「米どころ」や「漁業が盛んな地域」と聞くと、都市部の工業地帯や商業地に比べて経済的に厳しいという漠然としたイメージを持つ人は少なくないかもしれません。一次産業中心の地域は所得が低いのではないか、という仮説を、当サイトのデータで実際に検証してみました。
米収穫量と県民所得の相関係数を計算すると r = -0.061、海面漁業漁獲量と県民所得の相関係数は r = -0.048 と、どちらもほぼゼロに近い値でした。つまり、米や魚をたくさん生産している県だからといって、県民所得が低いわけでも高いわけでもない、という結果です。「一次産業=貧しい」という思い込みは、少なくとも都道府県単位の県民所得データからは裏付けられませんでした。
この結果を当サイトの他のデータと重ねて考えると、理由が見えてきます。米収穫量トップの新潟県、漁獲量トップの北海道は、いずれも県民所得ランキングで中位に位置しており、極端に低いわけではありません。これは、これらの道県が一次産業だけに依存しているのではなく、当サイトの製造品出荷額等ランキングで見たとおり、新潟県は機械・化学工業も盛んで、北海道も食品加工業や観光といった多様な産業を持っているためです。一次産業が盛んな地域の多くは、実際には一次産業「も」盛んな、産業構造が多様化した地域だと理解するほうが実態に近いといえます。
逆に言えば、県民所得の低い都道府県を一次産業の観点だけで説明しようとするのは的外れだということです。当サイトの1事業所あたり製造品出荷額の記事で見たとおり、県民所得を左右する最大の要因は、少数の大規模工場や特定の製造業クラスターの有無であり、農業・漁業の規模の大小ではありません。
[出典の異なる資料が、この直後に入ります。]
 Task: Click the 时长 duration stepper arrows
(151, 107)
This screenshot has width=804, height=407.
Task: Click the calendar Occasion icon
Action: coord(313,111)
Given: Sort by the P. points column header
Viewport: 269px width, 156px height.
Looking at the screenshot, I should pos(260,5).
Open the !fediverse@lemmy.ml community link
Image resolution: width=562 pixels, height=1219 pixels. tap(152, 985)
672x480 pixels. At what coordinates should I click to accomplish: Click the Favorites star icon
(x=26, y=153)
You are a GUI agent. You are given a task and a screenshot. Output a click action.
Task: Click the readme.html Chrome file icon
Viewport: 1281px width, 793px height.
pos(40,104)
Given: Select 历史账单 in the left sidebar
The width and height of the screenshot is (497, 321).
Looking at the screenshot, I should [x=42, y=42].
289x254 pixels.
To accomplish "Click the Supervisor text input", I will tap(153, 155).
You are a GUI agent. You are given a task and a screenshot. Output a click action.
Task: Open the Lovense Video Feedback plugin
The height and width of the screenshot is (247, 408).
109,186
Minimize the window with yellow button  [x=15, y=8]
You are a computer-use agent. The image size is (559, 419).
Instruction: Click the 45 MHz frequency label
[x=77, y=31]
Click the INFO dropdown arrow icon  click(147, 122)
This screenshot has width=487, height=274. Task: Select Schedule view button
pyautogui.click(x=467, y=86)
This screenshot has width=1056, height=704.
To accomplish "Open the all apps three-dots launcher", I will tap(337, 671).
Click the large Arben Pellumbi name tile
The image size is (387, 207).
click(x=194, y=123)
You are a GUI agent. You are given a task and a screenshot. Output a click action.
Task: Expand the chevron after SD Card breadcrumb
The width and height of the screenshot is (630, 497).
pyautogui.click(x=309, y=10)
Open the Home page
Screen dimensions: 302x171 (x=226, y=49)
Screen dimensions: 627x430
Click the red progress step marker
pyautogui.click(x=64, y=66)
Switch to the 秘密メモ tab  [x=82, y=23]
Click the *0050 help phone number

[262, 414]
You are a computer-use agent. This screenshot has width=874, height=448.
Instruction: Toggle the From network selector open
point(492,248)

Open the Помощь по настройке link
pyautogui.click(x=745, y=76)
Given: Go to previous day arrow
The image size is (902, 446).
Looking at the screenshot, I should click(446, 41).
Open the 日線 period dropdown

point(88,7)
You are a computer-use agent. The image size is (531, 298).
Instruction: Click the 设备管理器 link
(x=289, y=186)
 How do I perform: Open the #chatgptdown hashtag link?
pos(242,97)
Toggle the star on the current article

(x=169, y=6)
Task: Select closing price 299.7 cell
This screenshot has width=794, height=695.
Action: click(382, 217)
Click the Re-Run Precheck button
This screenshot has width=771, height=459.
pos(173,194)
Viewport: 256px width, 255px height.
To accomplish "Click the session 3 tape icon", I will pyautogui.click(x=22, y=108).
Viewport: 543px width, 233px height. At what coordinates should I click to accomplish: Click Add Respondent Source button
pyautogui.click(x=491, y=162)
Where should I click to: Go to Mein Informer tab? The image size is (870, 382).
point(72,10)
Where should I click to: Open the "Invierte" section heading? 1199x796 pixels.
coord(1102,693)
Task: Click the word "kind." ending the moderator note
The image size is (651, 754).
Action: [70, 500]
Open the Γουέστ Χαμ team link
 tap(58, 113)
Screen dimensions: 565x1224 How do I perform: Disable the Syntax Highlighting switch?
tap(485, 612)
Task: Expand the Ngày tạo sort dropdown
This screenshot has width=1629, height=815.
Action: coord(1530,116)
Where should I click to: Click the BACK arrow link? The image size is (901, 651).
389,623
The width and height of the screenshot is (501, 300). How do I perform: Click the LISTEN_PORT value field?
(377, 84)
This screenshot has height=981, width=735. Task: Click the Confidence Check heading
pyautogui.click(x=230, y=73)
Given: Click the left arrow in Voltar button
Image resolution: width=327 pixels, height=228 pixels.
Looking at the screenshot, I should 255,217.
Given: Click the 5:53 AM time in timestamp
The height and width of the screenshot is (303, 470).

「田舎だから所得が低い」という単純化されたイメージは、データを丁寧に見ていくと、思ったほど単純ではないことが分かります。
この点は、県民所得が最も低い都道府県を具体的に見るとさらにはっきりします。県民所得の最下位は沖縄県(216.7万円)ですが、沖縄県の米収穫量は1,920トンと全国でも最少クラスで、そもそも稲作が盛んな地域ではありません。所得下位に続く宮崎県・鳥取県・鹿児島県・愛媛県も、米収穫量トップの新潟県(631,000トン)や北海道(553,200トン)と比べればかなり少ない水準にとどまります。つまり「米や魚をたくさん作っている県が貧しい」のではなく、「所得が低い県の多くは、そもそも一次産業の生産量自体もそれほど多くない」というのが、より正確な実態です。
人口で調整した「1人あたり」の生産量で見ても、傾向は変わりません。米収穫量(人口千人あたり)と県民所得の相関係数はr=-0.141、海面漁業漁獲量(人口千人あたり)との相関係数はr=-0.261と、いずれもゼロに近いか、わずかに所得と逆方向に動く程度にとどまりました。人口が少ない県ほど1人あたりの生産量が大きく出やすいという調整をかけても、「一次産業の規模と所得が強く連動している」という関係は見えてきません。
ただし、正直に言うと、米収穫量トップ3県の中でも結果にはばらつきがあります。新潟県の県民所得は全国25位とほぼ中位ですが、秋田県は全国37位と、決して高くはありません。「米どころだから所得が低いわけではない」というのは全体としての傾向であって、個別の県を見れば、秋田県のように所得が低めの米どころも確かに存在します。相関係数がほぼゼロだということは、「一次産業の規模だけでは所得の高低を説明できない」ということであり、「一次産業が盛んな県はどこも豊かだ」という逆方向の単純化もまた、実態とは異なります。
米どころ・漁業県というイメージだけで、その県の経済水準を判断するのは避けたほうがよさそうです。参考までに、当サイトの別の記事で紹介したコンビニ店舗数と県民所得の相関係数はr=0.70と強い正の相関でした。同じ「都道府県別のモノの数」でも、所得と強く連動する指標(コンビニ店舗数)と、ほとんど連動しない指標(米収穫量・漁獲量)がはっきり分かれるという点も、興味深い対比です。